She says in her other failed relationships, she knew right away that she loved them with all her heart or loathed them. But with him, she’s not sure if she even cares about him. However, she knows that despite his efforts to reach her, she’s indifferent to him.
” I never questioned my feelings before/I felt what I felt that was it, nothin’ more/But I can’t keep denying the truth in my heart/Oh, the touching and talking but we’re oceans apart.”
After the pre-chorus and chorus, the electric guitar livens up the single and injects some much needed life into the single.
In the bridge, she had convinced herself that he was the one she would marry. However, it was all pretend and now he’s going to get hurt.

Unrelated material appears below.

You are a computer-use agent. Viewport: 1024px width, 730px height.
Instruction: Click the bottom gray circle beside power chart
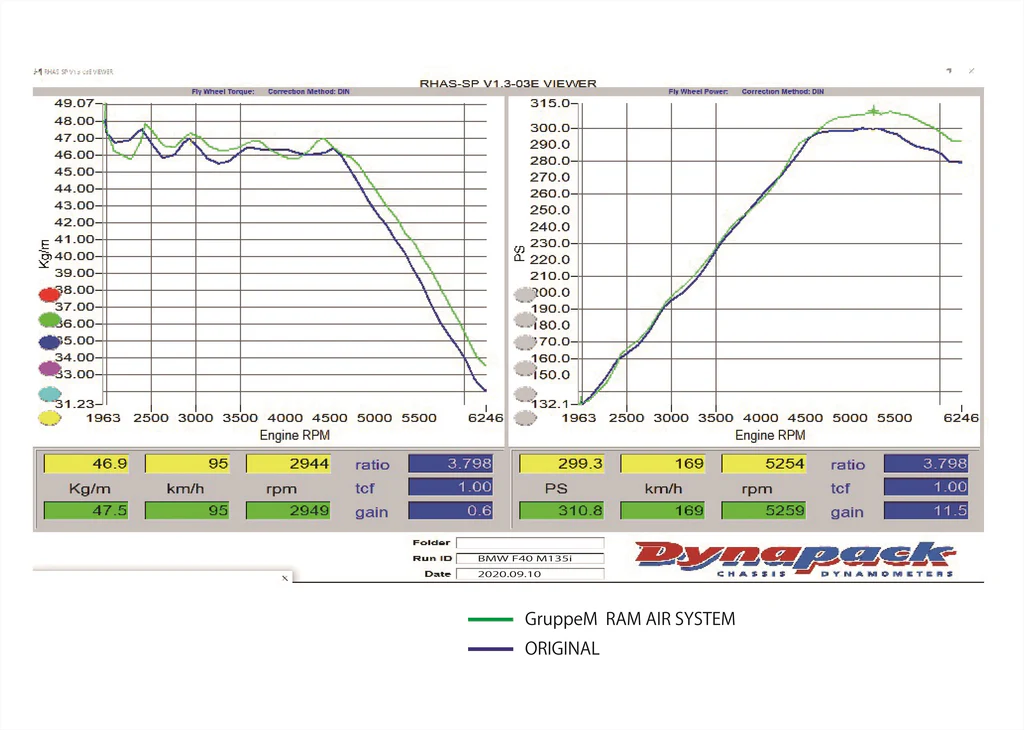pos(525,418)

“Thinking you’re the one/I’ve been spending my life/
Now I’m holding my lies/And the damage was done.”
The pre-chorus is sung once.
The chorus is sung twice.
The electric guitar has another vivacious solo. Rhodes wails “I’ve been calling it love” over it to end the single.
Rhodes’ selfishness and cruelty is appalling. She strings him along to make herself feel great about herself. Then, she considers dating him a favor and toys with his emotions.
“Calling It Love” takes the low road. Rhodes thinks she’s the catch and she can do better. Unfortunately, her arrogance makes it unsympathetic.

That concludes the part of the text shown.